**Prompt:** Write out, without any change, the lines in the material below that run from the line with "Click the Workers routes icon" through the line with "Image resolution: width=969", both included.

**Provided entries:**
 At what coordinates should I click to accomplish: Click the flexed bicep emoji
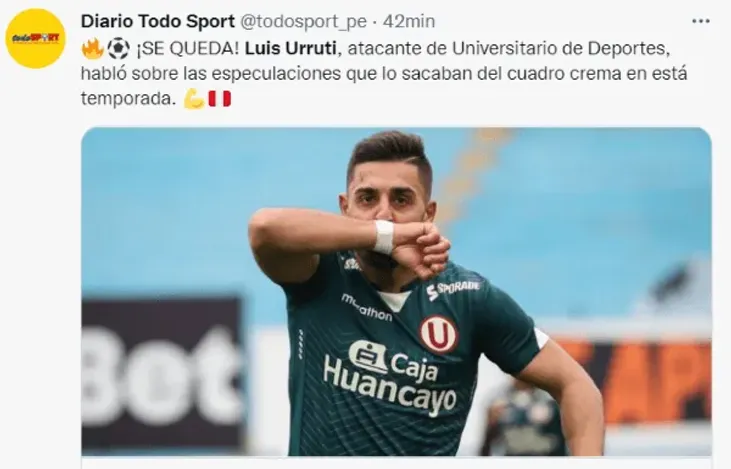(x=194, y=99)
---
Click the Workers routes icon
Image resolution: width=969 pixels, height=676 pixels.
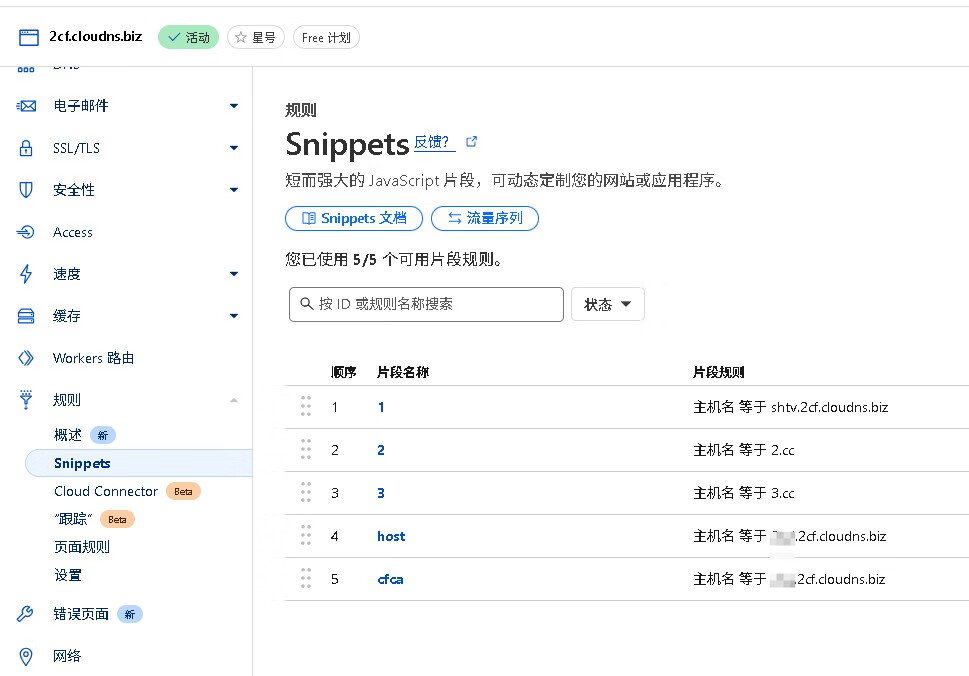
--
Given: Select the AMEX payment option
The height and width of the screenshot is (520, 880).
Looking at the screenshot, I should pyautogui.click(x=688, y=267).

**Written solution:**
Click the Workers routes icon
Image resolution: width=969 pixels, height=676 pixels.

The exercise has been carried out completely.